The General Aviation Manufacturers Association (GAMA) has updated its White Paper on Brexit, the decision by the UK to leave the European Union, focusing on its impact on aviation. The paper was first published in November 2017.
Pete Bunce, GAMA president & CEO, told AIN at EBACE 2018 that despite the “Notice to Stakeholders” issues by EASA on April 13 this year being “draconian” with little explanatory detail, it was necessary first step and at least notified aerospace entities in the UK that any EASA approvals would cease to be valid from March 30 next year. He noted that GAMA had been among industry representatives lobbying the European Commission agency hard for many months on communicating the implications of Brexit, so they had sufficient time to prepare their businesses.
Although GAMA is based in Washington, D.C., Bunce said, “There is a special reason we put an office in Brussels and not Cologne [where EASA is based]. It’s where the key policy decisions are made. As soon as the Brexit vote was taken we [approached] our contacts at DG MOVE (The EC Directorate Generate for Mobility and Transport) and were thinking of what things it might affect.”
GAMA approached Pete Sorensen, EU policy officer international relations, aviation safety, to “work out the limits within which he was able to work with us, and how we should proceed.” GAMA, on its members, “started to push for guidance on the best case, worst case, those kind of things.” He added that GAMA represents aerospace manufacturers around the world along with MRO providers and suppliers.
Bunce told AIN that 460 entities in the UK have EASA approved repair station status (Part 145), with 172 being FAA approved as well.
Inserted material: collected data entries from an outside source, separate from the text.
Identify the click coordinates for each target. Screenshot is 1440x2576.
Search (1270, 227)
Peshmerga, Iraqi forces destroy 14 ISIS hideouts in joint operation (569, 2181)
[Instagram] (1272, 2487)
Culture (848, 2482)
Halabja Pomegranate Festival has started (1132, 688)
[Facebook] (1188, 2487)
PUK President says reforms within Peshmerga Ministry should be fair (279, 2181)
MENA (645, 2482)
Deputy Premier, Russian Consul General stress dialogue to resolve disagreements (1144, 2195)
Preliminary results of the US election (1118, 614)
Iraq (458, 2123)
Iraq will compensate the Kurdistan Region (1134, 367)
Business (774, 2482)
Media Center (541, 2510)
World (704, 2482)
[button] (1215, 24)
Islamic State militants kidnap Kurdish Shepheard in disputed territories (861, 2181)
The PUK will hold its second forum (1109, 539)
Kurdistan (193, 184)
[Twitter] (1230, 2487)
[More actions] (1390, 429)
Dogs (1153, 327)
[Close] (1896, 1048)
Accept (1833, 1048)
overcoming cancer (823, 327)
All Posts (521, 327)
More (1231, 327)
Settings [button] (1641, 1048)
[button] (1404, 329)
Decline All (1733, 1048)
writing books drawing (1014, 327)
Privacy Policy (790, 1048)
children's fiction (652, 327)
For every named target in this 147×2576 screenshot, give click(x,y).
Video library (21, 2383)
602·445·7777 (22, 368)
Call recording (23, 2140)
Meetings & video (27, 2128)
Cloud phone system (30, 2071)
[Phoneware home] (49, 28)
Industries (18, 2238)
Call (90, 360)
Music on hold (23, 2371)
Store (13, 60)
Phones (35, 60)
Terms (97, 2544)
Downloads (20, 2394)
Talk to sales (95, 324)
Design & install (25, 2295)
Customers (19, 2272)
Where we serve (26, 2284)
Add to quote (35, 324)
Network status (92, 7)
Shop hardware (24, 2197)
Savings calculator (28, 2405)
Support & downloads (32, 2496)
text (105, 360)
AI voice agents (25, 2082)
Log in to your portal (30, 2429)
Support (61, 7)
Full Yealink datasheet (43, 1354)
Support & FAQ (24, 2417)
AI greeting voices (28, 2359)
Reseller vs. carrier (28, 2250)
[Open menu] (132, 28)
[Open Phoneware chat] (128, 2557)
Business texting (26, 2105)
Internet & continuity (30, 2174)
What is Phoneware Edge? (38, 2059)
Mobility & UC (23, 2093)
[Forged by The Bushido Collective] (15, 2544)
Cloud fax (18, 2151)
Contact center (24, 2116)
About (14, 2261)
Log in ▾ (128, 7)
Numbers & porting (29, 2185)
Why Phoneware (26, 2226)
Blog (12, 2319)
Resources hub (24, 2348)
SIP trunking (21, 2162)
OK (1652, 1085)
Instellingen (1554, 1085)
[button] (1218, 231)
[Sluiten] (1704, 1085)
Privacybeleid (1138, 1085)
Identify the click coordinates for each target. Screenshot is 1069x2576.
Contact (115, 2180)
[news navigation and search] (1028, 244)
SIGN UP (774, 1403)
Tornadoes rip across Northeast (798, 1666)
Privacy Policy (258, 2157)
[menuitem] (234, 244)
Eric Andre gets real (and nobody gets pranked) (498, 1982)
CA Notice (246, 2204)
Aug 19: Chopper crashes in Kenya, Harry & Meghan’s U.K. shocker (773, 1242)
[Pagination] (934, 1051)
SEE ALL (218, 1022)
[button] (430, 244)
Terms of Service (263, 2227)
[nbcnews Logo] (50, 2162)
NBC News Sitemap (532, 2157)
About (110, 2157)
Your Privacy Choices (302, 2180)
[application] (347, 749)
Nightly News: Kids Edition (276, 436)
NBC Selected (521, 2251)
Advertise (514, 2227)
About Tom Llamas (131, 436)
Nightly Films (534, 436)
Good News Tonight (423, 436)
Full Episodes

There are also 165 companies with Part 21 Design Organisation Approval under EASA. “So [Brexit has] a tremendous impact, in a situation where we still don’t have any clarity.”
He said that some are already preparing on the basis of a “worst-case scenario” whereby the UK would leave the EU without a deal that would keep it in the EASA system. “If the ‘Notice to Stakeholders’ is implemented as stated,” said Bunce, “the impact would be dramatic.”
“We’re in May now, and the UK negotiating paper is due to be in place in the next few weeks. We can’t have any more delay, given everything that has to happen [to prepare].” Bunce is nervous that politicians think the industry is able to “pick up the pieces” once they decide on the final shape of Brexit, with very little time to the leaving date. In addition, there is still no agreement on a possible Transition Period to the end of 2020.
“Companies big and small are all being held hostage to what happens at the political level,” said Brian Davey, GAMA's Brussels-based director for European and international affairs.
Meanwhile “the EC is being silent on contingencies,” he added. Bunce said it’s clear the EC and EASA are nervous of appearing to be “weak in their position” should it propose “workarounds” to help aviation firms with Brexit, such as a fast-track process from Part 145 approval to Part 145 Third Country Operator (TCO) approval.
“We don’t see anything from the [UK] CAA that they have a contingency plan [either],” said Davey. The CAA has estimated it would take seven years to transition to a state where it had all the capabilities EASA has now established covering the UK. Bunce added that the UK is a totally different scale to the likes of Norway and Switzerland, which have arrangements with the EU and EASA.
On EASA’s agreements with the FAA Bunce said, “It takes a really long time to negotiate bilateral safety agreements but if the CAA takes seven years to get to that level [of competency], how can we have an agreement?” This is despite the FAA stating that there is an “old bilateral” that it can fall back on, if necessary. Bunce said that would still require a lot of time to “organize and implement.”
Kyle Martin, GAMA director of regulatory affairs, said, “Nothing can move forward until the bigger picture moves forward.” He added that the June EC Council meeting was the next chance, with the UK presenting its negotiating paper. “But we’re not too optimistic.”
Bunce said, “GAMA wants to give its members clarity” but they are still waiting, despite it being an agenda items at several GAMA board meetings already.
In conclusion, Davey commented: “Even if there is a transition period [to the end of 2020], we still need a lot of time and there is still a cliff edge at the end of it.”